§ TASK TO CARRY OUT: Your copy should match the records exactly, apart from the pictures, which stay out.

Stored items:
Segment Open

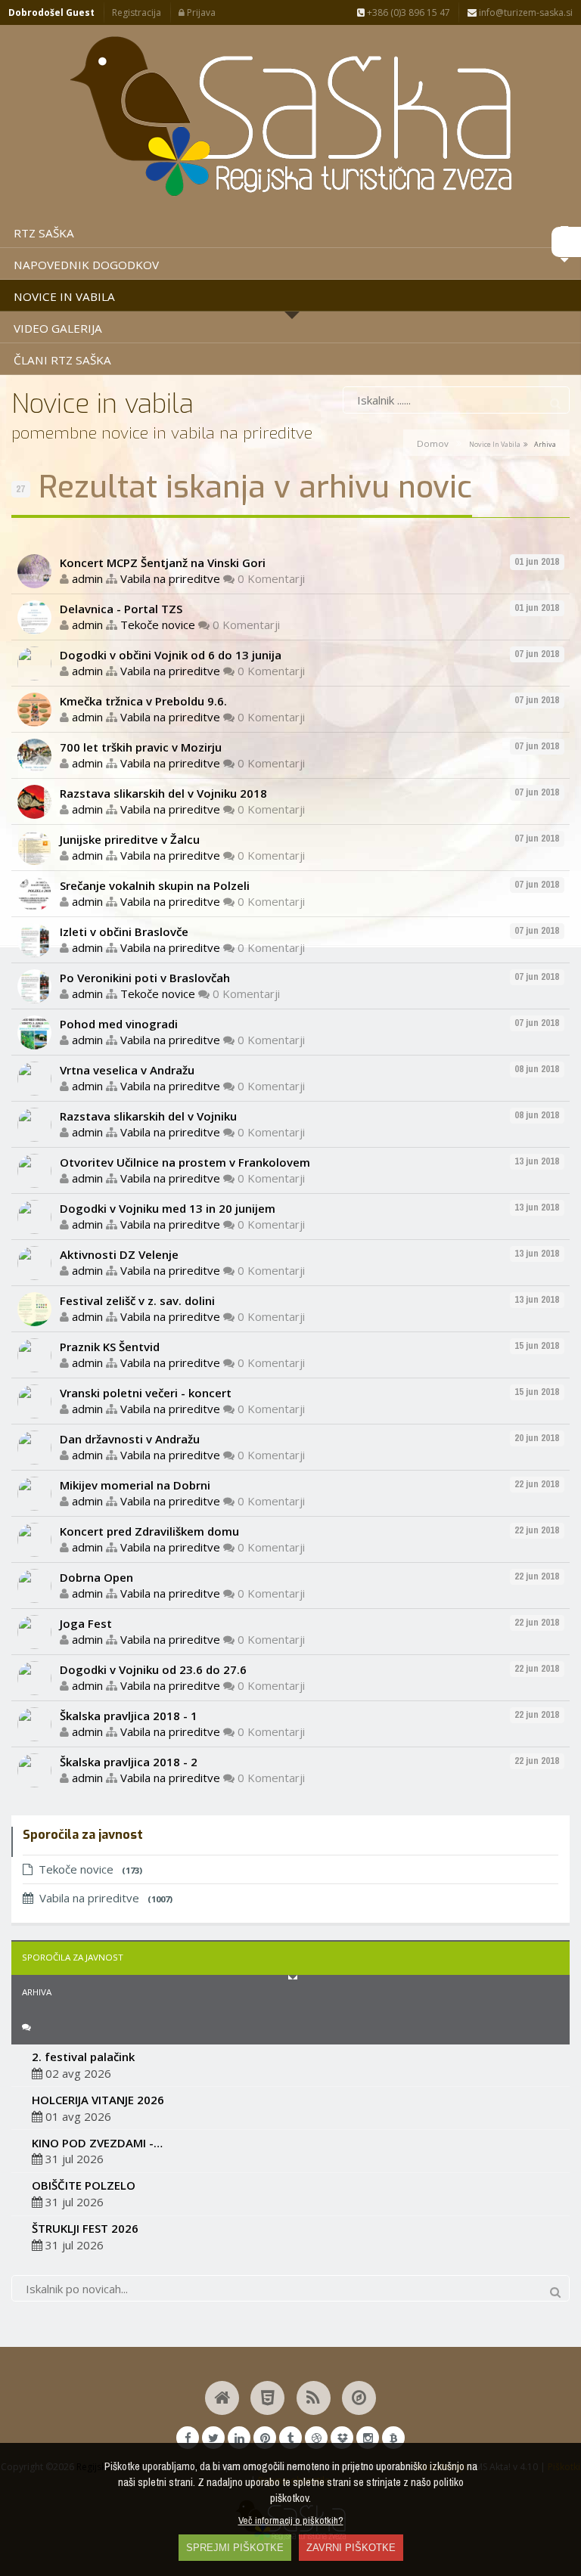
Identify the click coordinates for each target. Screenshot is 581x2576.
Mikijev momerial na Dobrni (135, 1485)
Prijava (200, 12)
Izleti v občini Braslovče (124, 931)
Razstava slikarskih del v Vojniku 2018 (163, 793)
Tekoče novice (157, 624)
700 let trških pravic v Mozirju (141, 747)
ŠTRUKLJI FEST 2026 (85, 2228)
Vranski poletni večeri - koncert (145, 1392)
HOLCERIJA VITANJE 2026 (98, 2099)
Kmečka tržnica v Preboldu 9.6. (143, 700)
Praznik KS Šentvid (110, 1346)
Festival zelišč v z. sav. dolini (137, 1300)
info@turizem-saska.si (525, 12)
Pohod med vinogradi (119, 1023)
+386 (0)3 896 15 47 (407, 12)
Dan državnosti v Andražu (130, 1438)
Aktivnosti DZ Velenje (119, 1254)
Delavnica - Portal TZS (121, 608)
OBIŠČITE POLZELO (83, 2185)
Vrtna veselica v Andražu (127, 1069)
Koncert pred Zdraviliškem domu (149, 1531)
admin (87, 578)
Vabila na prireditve (170, 578)
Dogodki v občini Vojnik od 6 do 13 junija (170, 654)
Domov (433, 443)
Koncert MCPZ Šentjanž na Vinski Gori (163, 562)
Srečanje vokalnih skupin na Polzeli (155, 885)
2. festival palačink (83, 2056)
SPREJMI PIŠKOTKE (235, 2547)
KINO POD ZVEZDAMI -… (97, 2142)
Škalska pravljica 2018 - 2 (128, 1761)
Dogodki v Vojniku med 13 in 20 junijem (167, 1208)
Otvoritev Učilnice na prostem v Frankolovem (185, 1162)
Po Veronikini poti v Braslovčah (145, 977)
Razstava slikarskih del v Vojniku (148, 1116)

Segment Closed

§ OUTPUT FOR THIS TASK:
Identify the click coordinates for each target. Screenshot is 581x2576.
Mikijev momerial na Dobrni (135, 1485)
Prijava (200, 12)
Izleti v občini Braslovče (124, 931)
Razstava slikarskih del v Vojniku 2018 (163, 793)
Tekoče novice (157, 624)
700 let trških pravic v Mozirju (141, 747)
ŠTRUKLJI FEST 2026 (85, 2228)
Vranski poletni večeri - koncert (145, 1392)
HOLCERIJA VITANJE 2026 (98, 2099)
Kmečka tržnica v Preboldu 9.6. (143, 700)
Praznik KS Šentvid (110, 1346)
Festival zelišč v z. sav. dolini (137, 1300)
info@turizem-saska.si (525, 12)
Pohod med vinogradi (119, 1023)
+386 (0)3 896 15 47 (407, 12)
Dan državnosti v Andražu (130, 1438)
Aktivnosti DZ Velenje (119, 1254)
Delavnica - Portal TZS (121, 608)
OBIŠČITE POLZELO (83, 2185)
Vrtna veselica v Andražu (127, 1069)
Koncert pred Zdraviliškem domu (149, 1531)
admin (87, 578)
Vabila na prireditve (170, 578)
Dogodki v občini Vojnik od 6 do 13 junija (170, 654)
Domov (433, 443)
Koncert MCPZ Šentjanž na Vinski Gori (163, 562)
Srečanje vokalnih skupin na Polzeli (155, 885)
2. festival palačink (83, 2056)
SPREJMI PIŠKOTKE (235, 2547)
KINO POD ZVEZDAMI -… (97, 2142)
Škalska pravljica 2018 - 2 (128, 1761)
Dogodki v Vojniku med 13 in 20 junijem (167, 1208)
Otvoritev Učilnice na prostem v Frankolovem (185, 1162)
Po Veronikini poti v Braslovčah (145, 977)
Razstava slikarskih del v Vojniku (148, 1116)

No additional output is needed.